◆ **ACTION ITEM**
Among the entries below, tally each line where the word "will" appears and state only the total.

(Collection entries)
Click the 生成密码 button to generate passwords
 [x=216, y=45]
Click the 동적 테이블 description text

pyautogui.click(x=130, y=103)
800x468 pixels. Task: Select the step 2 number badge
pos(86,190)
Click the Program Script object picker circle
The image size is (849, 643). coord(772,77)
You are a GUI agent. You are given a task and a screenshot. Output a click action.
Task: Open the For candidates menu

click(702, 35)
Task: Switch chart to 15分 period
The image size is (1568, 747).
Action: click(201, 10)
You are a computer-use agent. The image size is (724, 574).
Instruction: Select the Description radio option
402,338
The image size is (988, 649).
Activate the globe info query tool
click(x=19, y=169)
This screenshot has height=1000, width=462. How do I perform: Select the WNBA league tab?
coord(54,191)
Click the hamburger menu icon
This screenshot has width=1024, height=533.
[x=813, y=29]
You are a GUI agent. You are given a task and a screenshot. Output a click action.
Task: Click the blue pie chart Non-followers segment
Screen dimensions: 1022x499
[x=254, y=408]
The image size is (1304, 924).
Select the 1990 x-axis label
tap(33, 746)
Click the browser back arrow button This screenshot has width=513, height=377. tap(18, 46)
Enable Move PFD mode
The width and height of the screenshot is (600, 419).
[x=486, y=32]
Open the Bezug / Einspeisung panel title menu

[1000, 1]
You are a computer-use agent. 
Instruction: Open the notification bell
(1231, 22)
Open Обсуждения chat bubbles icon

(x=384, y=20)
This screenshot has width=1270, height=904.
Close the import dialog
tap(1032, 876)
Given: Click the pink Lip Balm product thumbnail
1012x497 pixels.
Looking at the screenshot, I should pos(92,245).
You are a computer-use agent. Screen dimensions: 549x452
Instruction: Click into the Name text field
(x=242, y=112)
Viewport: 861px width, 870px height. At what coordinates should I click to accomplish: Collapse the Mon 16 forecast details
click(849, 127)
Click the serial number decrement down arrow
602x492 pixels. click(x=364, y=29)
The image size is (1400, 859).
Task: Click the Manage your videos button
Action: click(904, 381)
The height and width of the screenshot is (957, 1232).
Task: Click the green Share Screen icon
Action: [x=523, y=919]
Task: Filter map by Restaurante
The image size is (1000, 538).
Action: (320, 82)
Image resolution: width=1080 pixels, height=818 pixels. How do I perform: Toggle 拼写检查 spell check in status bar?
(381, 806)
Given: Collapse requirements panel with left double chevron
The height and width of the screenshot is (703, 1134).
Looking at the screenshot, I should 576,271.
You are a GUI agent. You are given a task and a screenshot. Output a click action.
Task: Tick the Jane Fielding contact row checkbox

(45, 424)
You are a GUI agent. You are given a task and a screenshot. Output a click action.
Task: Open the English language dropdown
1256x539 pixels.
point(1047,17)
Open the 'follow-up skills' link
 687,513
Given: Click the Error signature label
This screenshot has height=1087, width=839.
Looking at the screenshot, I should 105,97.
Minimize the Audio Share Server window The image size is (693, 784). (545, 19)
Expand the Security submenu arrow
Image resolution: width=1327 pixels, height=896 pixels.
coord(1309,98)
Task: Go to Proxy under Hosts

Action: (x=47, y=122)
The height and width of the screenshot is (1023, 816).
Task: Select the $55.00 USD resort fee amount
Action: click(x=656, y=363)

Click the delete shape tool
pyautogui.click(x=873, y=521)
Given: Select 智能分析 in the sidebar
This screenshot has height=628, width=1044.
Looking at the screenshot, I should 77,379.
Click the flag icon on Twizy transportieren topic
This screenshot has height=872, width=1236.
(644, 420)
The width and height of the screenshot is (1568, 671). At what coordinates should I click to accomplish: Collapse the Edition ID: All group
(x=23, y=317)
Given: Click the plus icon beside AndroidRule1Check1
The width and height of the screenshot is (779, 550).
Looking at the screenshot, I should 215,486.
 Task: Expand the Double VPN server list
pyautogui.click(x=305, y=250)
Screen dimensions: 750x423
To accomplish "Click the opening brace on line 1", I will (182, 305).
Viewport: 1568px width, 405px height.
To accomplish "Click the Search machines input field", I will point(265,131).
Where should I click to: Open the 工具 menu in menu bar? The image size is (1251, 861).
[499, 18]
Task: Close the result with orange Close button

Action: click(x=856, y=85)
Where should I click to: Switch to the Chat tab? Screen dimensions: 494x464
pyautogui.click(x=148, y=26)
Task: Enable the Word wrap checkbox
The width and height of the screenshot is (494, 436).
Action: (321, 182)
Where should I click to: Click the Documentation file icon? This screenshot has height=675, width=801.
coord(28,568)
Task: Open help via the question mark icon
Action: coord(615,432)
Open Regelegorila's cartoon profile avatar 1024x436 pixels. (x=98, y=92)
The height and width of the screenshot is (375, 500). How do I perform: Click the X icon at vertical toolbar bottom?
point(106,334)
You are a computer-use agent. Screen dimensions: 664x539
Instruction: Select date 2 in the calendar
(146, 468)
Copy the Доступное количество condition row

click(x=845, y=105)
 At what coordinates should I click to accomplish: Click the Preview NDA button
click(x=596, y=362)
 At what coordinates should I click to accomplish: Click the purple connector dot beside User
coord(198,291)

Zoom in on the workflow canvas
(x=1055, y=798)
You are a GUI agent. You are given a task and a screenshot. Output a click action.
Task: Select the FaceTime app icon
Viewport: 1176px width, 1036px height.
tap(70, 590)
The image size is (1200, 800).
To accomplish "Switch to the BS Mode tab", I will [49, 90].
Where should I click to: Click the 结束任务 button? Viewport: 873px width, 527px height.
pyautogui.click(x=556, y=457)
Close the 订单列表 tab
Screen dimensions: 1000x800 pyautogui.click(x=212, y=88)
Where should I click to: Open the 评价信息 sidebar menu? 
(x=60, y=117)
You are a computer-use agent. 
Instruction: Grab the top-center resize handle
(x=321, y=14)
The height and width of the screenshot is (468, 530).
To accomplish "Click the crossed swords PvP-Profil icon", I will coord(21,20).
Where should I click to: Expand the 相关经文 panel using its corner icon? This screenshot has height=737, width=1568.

◆ **EXERCISE RESULT**
4